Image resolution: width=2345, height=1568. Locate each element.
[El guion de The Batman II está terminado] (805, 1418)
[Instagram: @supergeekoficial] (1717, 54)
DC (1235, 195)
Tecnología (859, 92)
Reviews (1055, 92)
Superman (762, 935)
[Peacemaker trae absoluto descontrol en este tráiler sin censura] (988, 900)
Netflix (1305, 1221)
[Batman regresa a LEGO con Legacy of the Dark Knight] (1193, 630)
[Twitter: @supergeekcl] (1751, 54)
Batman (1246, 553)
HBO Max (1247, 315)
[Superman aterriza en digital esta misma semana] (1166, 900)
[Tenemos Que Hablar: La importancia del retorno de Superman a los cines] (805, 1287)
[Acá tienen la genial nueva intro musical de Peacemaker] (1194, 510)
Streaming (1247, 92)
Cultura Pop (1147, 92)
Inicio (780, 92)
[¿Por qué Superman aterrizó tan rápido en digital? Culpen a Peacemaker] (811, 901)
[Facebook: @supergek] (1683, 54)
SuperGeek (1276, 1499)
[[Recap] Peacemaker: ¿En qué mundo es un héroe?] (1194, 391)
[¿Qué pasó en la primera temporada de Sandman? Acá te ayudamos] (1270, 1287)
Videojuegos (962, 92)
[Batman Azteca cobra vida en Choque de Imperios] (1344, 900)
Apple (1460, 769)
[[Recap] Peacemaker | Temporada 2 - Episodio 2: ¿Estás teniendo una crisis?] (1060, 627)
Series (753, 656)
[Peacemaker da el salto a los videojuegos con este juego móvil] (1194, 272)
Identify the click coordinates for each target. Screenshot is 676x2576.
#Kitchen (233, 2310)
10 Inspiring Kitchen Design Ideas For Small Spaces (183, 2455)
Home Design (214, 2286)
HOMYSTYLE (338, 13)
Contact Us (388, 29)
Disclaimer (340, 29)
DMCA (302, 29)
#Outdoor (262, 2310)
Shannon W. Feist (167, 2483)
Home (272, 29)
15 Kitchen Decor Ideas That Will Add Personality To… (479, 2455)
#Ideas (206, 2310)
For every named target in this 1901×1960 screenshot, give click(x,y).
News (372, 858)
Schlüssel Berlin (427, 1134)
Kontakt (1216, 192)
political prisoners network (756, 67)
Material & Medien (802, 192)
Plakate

++++++++++++++++++++

:: Exercise objective ::
Whenever a line of the data above includes the word "Batman", copy that line.

:: Exercise response ::
[El guion de The Batman II está terminado] (805, 1418)
[Batman regresa a LEGO con Legacy of the Dark Knight] (1193, 630)
Batman (1246, 553)
[Batman Azteca cobra vida en Choque de Imperios] (1344, 900)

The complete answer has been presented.